Dia-Uà-ra. Nel senso che stupisce, nel senso che fai fatica a farci l’abitudine. Nel senso che Amadou resta un fenomeno, ovunque lo si guardi, comunque lo si ammiri. È che in fondo fa strano, e pure un po’ d’invidia s’accoda: arriva questo ragazzone dal nulla e si prende tutta la scena. Non solo: è il modo di affrontare il match, e forse il mondo, a fare la differenza. Roba da predestinati, che coi comuni mortali hanno in comune solo un naso, una bocca e coppie di labbra, occhi e orecchie. Il resto? D’altra caratura. Come la partita che ha affrontato, come la stagione che sta vivendo. Come un’intera carriera che lo sta aspettando a braccia apertissime. Il Real, manco a dirlo, ha già preso appunti.
COME ALL’ANDATA
Diawara pare abbia fatto un corso intensivo su come non procacciarsi ansia o tremarella prima delle grandi sfide. Al Bernabeu sembrava il più vecchio in campo, l’uomo con più esperenza. Tant’è: al San Paolo come a Madrid, ha saputo dominare anche con un filo di barba sul volto, e con un talento pazzesco tra i piedi. Verticalizzazioni e fraseggio stretto, smistamenti intelligenti e spostamenti con accurata furbizia: se c’era bisogno di un faro a centrocampo, Giuntoli ha portato a Napoli la stella più luminosa e giovane che ci fosse. Ci è voluto appena il tempo di collaudare il riflesso della luce. E di superare Jorginho nelle gerarchie.
PADRONE ASSOLUTO
Questione di numeri. Da fenomeno, in primis. E poi di quelli strettamente legati alle statistiche. Oh, così a caso: l’ex Bologna ha la miglior percentuale di passaggi effettuati all’interno del match (92%). Meglio di lui, per intenderci, solo Zielinski e Isco: entrambi partiti dalla panchina, entrambi rimasti fuori per più di tre quarti dei novanta minuti disputati. Oh, sempre così, sempre così a caso: Diawara è anche l’uomo che ha tenuto più palla, che ha saputo tener botta davanti alla pressione madridista e al costante raddoppio sulle sue caviglie. Se non è un fenomeno, questa sera ha appena superato l’esame di idoneità: sta per diventare un supereroe a tutti gli effetti.

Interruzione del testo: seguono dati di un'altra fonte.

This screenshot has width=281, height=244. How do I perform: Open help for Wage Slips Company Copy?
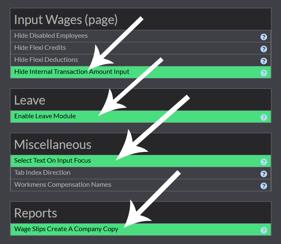pos(264,230)
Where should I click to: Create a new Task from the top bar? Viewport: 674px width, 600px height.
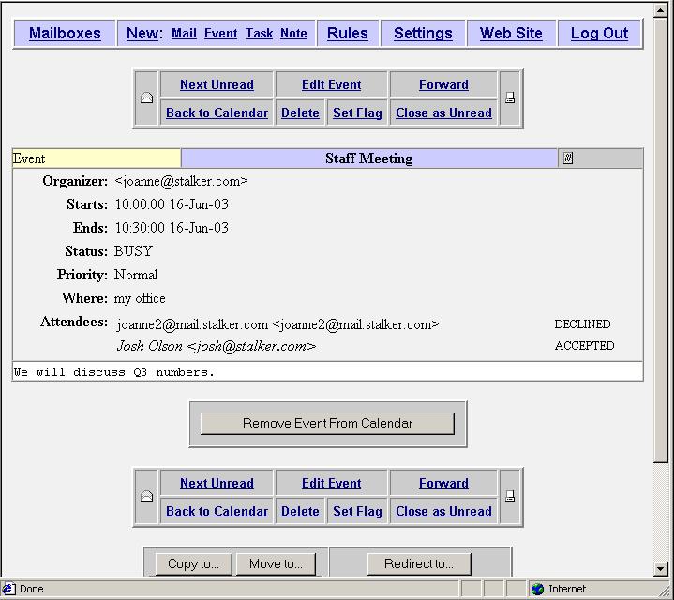[x=260, y=33]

Del resto, gli mancavano proprio esperienza e grandi palcoscenici. Non di certo il talento per affrontarle, sfide del genere. Non di certo il carisma per viverli al massimo, momenti di questo tipo. Resta Amadou, il padrone. Nonostante il risultato e il muso lungo, nonostante le delusioni e la paura di non poter più ambire a determinati traguardi, a determinati sorrisi. Resta Amadou, il padrone: dall’alto dei suoi quasi vent’anni, dei suoi tentacoli e della sua fame d’arrivare. E dall’alto dell’amore viscerale che Napoli sta imparando a provare per lui: un figlio che dà soddisfazione, che alimenta i sogni e le speranze. Che sempre rende assurdamente semplice il suo lavoro, come se appartenesse a quella zona di campo dal primo giorno su questa Terra.
Forse è proprio così. Forse addirittura, un giorno, toccherà anche abituarsi al suo stare in campo, al suo chiudere i conti con l’inconcludenza, al suo continuo nascondere vent’anni e inesperienza. Nel frattempo, sia chiaro, da queste parti ci si gode anche l’effetto sorpresa: ché il giorno in cui Diawara non avrà più qualcosa da dimostrare, vorrà dire che il suo talento ha saputo prevalere su tutto il resto. Sarà un giorno felice. Felice e scontato.